The complaint filed by Reddit alleges that Anthropic’s illicit use of the site’s data for commercial purposes was unlawful, and it also asserts that the AI startup violated Reddit’s user agreement.
Reddit’s lawsuit marks the first time a major technology company has taken legal action against an AI model provider for its training data practices. This action joins many publishers who have sued technology companies on similar grounds.
The New York Times has initiated legal proceedings against Microsoft and OpenAI for conducting training sessions on its news articles without compensation or authorization.
In the interim, Sarah Silverman and other authors of books have filed a lawsuit against Meta for training AI models in their works without their consent. Similar allegations have been made by music publishers and artists against AI audio, video, and image-generation startups, alleging the misuse of their content.

Ben Lee, Reddit’s chief legal officer, in a statement to TechCrunch, said:
“We will not tolerate profit-seeking entities like Anthropic commercially exploiting Reddit content for billions of dollars without any return for redditors or respect for their privacy,”
It is worth noting that Reddit has entered into agreements with other AI model providers, such as OpenAI and Google, that enable these companies to train AI models on Reddit’s data and incorporate the site’s posts into their respective AI chatbots’ responses.
Nevertheless, Reddit asserts in the filing that it is subject to specific provisions that safeguard the privacy and interests of its users, including OpenAI and Google.
Sam Altman, the CEO of OpenAI, is the third-largest shareholder in Reddit, with an 8.7% stake. He was previously a member of the company’s board of directors.

In the filing, Reddit asserts that it contacted Anthropic and explicitly stated that the AI startup lacked the authorization to extract or utilize Reddit’s Content. Nevertheless, Reddit asserts that Anthropic “refused to engage.”
In an email to TechCrunch, Anthropic spokesperson Danielle Ghighlieri stated, “We disagree with Reddit’s claims and will defend ourselves vigorously,”

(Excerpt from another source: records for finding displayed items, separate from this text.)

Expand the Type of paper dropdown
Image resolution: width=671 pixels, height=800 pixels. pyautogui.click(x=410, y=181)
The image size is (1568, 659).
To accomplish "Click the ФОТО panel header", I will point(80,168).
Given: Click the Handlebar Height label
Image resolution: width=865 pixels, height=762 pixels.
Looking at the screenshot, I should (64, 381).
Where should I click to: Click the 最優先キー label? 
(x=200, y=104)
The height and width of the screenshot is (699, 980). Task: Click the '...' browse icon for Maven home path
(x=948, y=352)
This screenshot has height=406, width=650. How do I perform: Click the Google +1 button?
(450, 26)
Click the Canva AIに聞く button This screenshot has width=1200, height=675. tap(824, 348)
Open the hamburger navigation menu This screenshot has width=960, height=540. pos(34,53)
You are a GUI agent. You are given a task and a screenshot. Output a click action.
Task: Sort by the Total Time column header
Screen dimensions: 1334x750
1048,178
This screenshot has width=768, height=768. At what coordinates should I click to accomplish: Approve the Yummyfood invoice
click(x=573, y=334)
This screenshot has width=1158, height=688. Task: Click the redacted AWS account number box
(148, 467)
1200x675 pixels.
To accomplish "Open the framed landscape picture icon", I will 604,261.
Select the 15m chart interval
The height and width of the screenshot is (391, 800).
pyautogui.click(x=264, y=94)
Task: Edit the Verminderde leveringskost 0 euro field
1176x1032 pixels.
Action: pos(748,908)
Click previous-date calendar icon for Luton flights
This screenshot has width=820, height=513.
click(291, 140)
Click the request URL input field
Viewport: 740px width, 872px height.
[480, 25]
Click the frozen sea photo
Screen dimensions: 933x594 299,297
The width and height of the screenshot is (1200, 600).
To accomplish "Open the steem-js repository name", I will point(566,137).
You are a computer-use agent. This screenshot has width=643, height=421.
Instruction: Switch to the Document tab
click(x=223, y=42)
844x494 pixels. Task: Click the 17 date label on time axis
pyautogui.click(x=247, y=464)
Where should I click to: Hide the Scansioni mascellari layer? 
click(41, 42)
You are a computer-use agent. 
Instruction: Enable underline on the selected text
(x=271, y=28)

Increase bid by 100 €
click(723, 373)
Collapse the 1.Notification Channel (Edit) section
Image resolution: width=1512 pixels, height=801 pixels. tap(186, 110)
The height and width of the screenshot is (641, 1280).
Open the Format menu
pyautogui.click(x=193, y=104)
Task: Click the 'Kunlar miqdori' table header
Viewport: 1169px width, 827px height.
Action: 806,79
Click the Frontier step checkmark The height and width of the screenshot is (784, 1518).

In its complaint, Reddit asserts that Anthropic’s scraper algorithms disregarded the social network’s robots.txt files, a standard that instructs automated systems not to crawl websites.
Anthropic’s bots continued to scavenge the platform more than 100,000 times after Anthropic claimed to block them from scraping Reddit in 2024, according to the online community platform’s allegations.
Reddit requests that Anthropic pay compensatory damages and restitution for the amount by which Anthropic has been enriched by harvesting Reddit’s content. Reddit also seeks an injunction that would prevent Anthropic from utilizing Reddit’s content in the future.